_TEXTO FORNECIDO_
______________________________

1.
“Somos todos quem nos supusemos”, anuncia, em verso, Álvaro de Campos, heterônimo do poeta português, Fernando Pessoa, no poema “Pecado Original”, que assim começa: “Ah, quem escreverá a história do que poderia ter sido?/ Será essa, se alguém a escrever/A verdadeira história da Humanidade.” Se, parafraseando um verso do poema, somos quem falhamos ser, é preciso antes fazer duas singelas perguntas: por que estamos condenados a falhar? O que é falhar?
2.
À primeira pergunta, seria possível responder literalmente: estamos sim condenados a falhar e o estamos porque não podemos dilatar nossas potências expressivas em sociedades oligárquicas, limitadas pelo poder de soberanos. Estes, em diálogo com Schmitt, de Teologia Política (1922), assim podem ser definidos: “o soberano é aquele que decide o estado de exceção (SCHMITT, 2009, p.15)”, o que significa dizer que estamos condenados a falhar porque vivemos sob o signo de sociedades marcadas intrinsecamente pelo estado de exceção sobre o conjunto da humanidade, inclusive sobre os oligarcas ou mesmo sobre o soberano em pessoa, seja lá qual rosto assume numa época ou outra.
3.
Ainda que todos estejamos no interior de estados de exceção, independente se somos ricos ou pobres, brancos ou negros, homens ou mulheres,heterossexuais ou gays, ocidentais ou orientais, é necessário deixar claro: o estado de exceção sempre pesa antes de tudo nas costas das alteridades de classe, os pobres de modo geral; de gênero, as mulheres e as sexualidades não heterossexuais; étnicas, os negros, os pardos, os asiáticos, os latinos; as epistemológicas, as que não seguem o padrão de pensamento e o regime de valores do Ocidente e um sem número de outras.

______________________________

_INFORMAÇÕES FORNECIDAS_
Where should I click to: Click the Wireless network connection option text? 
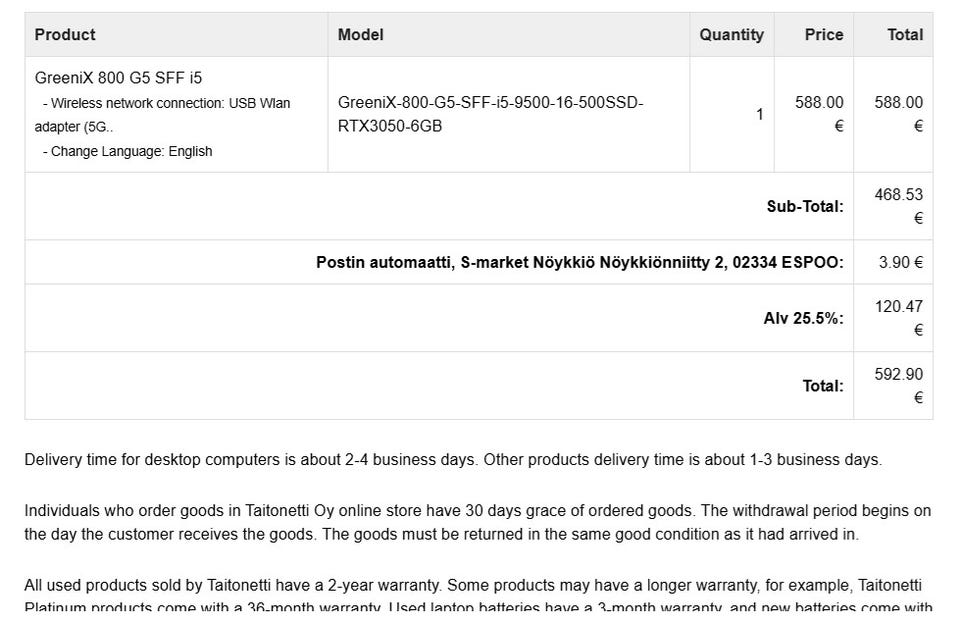click(x=166, y=103)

______________________________

_SEU OBJETIVO_
Reescreva o trecho do texto sobre o estado de exceção que começa nas palavras "Ainda que todos" e termina logo após "número de outras.", substituindo "Ocidente" por "Norte Global".

_SOLUÇÃO DO PROBLEMA_
Ainda que todos estejamos no interior de estados de exceção, independente se somos ricos ou pobres, brancos ou negros, homens ou mulheres,heterossexuais ou gays, ocidentais ou orientais, é necessário deixar claro: o estado de exceção sempre pesa antes de tudo nas costas das alteridades de classe, os pobres de modo geral; de gênero, as mulheres e as sexualidades não heterossexuais; étnicas, os negros, os pardos, os asiáticos, os latinos; as epistemológicas, as que não seguem o padrão de pensamento e o regime de valores do Norte Global e um sem número de outras.